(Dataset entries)
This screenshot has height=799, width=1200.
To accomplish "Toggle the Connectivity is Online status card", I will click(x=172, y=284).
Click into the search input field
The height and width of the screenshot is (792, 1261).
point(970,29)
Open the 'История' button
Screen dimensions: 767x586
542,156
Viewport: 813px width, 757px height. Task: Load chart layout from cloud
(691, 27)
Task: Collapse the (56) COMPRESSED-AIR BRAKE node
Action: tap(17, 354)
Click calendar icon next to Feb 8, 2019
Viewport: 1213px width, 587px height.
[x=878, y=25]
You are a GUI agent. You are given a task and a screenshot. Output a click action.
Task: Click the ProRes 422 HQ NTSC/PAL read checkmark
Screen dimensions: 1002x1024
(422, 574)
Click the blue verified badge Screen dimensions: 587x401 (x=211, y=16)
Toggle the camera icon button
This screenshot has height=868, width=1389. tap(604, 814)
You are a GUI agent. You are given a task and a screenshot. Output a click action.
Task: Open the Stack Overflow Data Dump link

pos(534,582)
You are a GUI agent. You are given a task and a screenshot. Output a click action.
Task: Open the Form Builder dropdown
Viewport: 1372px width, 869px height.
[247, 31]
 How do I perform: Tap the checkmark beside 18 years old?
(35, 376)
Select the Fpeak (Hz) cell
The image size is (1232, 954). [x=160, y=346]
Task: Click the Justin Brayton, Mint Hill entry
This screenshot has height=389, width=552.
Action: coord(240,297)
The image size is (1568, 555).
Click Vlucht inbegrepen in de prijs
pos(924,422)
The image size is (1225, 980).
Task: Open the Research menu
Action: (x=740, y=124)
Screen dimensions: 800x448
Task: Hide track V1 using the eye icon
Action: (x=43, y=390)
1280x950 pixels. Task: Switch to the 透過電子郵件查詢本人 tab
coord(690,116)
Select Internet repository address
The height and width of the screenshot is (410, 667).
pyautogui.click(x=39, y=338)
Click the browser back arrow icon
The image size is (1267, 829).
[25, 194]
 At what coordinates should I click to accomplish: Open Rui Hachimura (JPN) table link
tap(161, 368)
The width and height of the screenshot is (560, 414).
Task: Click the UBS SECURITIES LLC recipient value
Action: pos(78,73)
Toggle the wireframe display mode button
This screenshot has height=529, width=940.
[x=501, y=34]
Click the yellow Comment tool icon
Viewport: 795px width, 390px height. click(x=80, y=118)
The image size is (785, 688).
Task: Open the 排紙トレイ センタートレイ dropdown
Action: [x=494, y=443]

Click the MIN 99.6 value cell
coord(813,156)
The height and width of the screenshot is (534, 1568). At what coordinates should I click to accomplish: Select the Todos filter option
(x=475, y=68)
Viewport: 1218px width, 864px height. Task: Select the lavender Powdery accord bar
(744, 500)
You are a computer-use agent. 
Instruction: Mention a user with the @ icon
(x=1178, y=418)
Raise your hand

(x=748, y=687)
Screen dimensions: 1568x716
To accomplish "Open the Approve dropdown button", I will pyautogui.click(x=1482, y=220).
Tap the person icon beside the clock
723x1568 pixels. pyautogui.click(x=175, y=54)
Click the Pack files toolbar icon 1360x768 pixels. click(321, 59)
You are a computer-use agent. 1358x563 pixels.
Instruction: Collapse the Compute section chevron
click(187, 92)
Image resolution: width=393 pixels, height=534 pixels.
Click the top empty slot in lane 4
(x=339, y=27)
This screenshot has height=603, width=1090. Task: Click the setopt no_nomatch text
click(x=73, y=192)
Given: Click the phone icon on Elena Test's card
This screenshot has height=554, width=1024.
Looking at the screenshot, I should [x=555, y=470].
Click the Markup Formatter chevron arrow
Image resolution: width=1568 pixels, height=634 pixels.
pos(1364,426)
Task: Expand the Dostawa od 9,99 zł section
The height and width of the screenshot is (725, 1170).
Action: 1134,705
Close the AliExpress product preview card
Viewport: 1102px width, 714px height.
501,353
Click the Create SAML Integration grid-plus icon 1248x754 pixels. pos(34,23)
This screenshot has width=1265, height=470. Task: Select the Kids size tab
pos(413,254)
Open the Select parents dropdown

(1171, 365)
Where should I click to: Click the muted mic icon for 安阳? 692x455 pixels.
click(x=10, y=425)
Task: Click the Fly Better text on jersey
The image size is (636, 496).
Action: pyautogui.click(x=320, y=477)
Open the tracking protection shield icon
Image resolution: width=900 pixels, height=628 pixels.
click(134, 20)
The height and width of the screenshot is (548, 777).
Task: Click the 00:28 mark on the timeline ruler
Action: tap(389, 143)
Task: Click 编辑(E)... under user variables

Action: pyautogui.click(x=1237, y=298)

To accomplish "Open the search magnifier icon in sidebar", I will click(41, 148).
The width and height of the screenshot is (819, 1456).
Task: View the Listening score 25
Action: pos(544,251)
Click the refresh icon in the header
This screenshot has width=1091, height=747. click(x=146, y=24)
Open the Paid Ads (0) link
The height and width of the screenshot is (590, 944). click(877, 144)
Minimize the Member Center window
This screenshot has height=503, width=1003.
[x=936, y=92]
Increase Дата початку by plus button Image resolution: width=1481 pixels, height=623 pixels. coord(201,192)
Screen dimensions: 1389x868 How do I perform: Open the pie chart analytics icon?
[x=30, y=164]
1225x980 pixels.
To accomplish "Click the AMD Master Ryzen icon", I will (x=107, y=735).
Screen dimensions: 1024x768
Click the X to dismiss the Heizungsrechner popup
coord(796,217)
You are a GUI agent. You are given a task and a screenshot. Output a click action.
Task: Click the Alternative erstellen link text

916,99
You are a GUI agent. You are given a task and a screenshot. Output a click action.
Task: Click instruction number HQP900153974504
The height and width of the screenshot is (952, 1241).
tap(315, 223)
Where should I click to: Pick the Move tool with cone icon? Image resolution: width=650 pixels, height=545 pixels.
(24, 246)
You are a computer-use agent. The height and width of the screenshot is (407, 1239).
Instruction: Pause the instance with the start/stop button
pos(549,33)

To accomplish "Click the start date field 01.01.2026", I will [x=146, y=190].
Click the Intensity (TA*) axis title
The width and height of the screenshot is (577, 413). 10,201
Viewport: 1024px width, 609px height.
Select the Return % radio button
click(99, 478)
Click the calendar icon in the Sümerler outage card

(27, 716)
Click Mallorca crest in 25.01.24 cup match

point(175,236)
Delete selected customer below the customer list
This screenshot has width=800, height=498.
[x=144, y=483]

- **Problem statement**:
In the records, how many lines have the word "plus" in them? Only the number is needed.

- **Solution to the problem**:
2